Ohio-based STERIS plc (STE) develops, manufactures, and markets infection prevention, decontamination, microbial reduction, and surgical and gastrointestinal support products and services. Valued at a market cap of $21.3 billion, the company operates through three segments, which are Healthcare, Applied Sterilization Technologies (AST), and Life Sciences.
Shares of this healthcare company have underperformed the broader market over the past 52 weeks. STE has gained 8% over this time frame, while the broader S&P 500 Index ($SPX) has rallied 31.8%. Moreover, on a YTD basis, the stock is down 1.2%, compared to SPX’s 25.8% gains.
Narrowing the focus, STE’s underperformance becomes more evident when compared to the Health Care Select Sector SPDR Fund’s (XLV) 12.8% gain over the past 52 weeks and nearly 7.8% return on a YTD basis.

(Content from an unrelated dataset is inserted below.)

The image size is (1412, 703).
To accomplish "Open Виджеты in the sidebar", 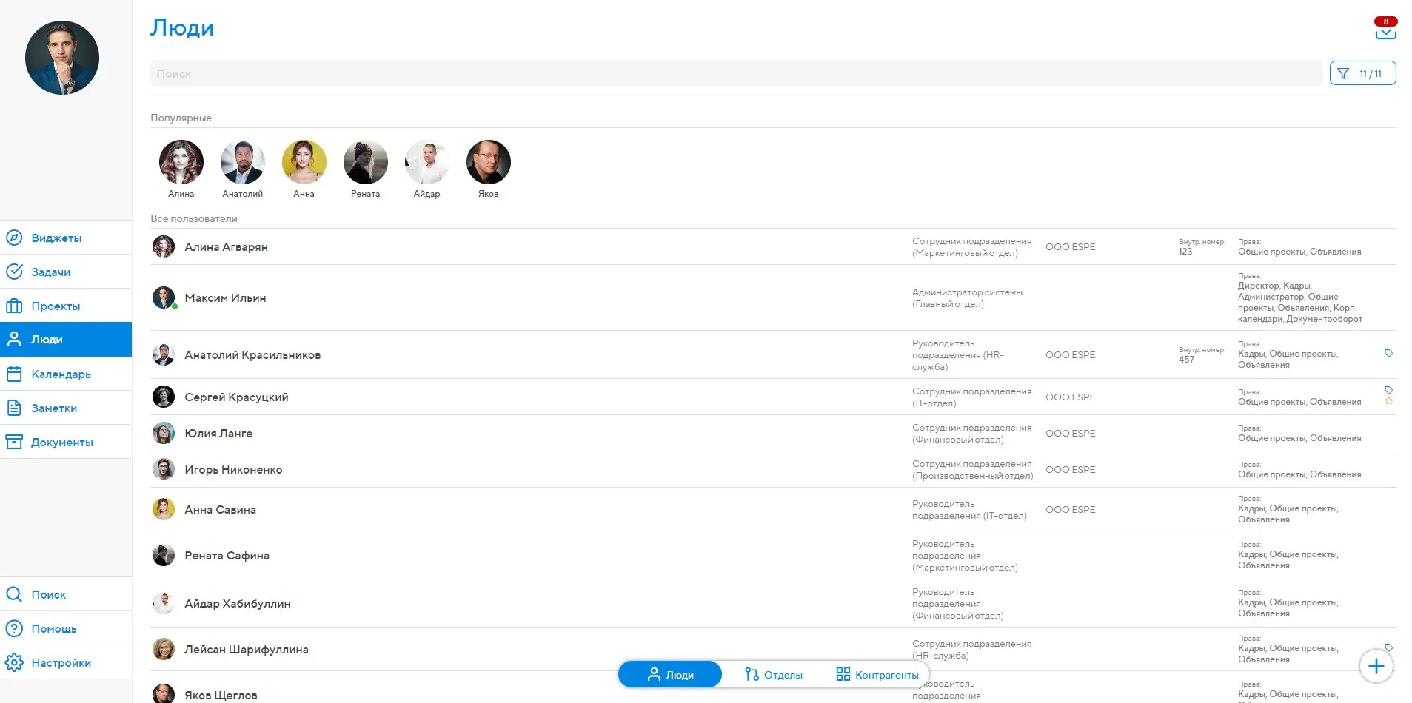I will (56, 238).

Shares of STE fell 5.3% after its Q2 earnings release on Nov. 6. The company’s revenue increased 7.3% year-over-year to $1.3 billion and met Wall Street projections, while its adjusted earnings climbed 15% on an annual basis to $2.14 per share and narrowly edged past Street estimates.
For the current fiscal year, ending in March 2025, analysts expect STE’s EPS to increase 11.6% year over year to $9.15. The company’s earnings surprise history is promising. It surpassed or met the consensus estimates in each of the last four quarters.
Among the seven analysts covering the stock, the consensus rating is a “Strong Buy,” which is based on five “Strong Buy” and two “Hold” ratings.
The configuration is slightly more bullish than three months ago, with four analysts suggesting a “Strong Buy.”
On Oct. 24, Piper Sandler upgraded STE to an “Overweight” rating and raised its price target to $260, which indicates a 19.5% upside potential from the current levels.
The mean price target of $257.50 represents an 18.4% upside from STE’s current price levels, while the Street-high price target of $265 suggests a modest upside potential of 21.8%.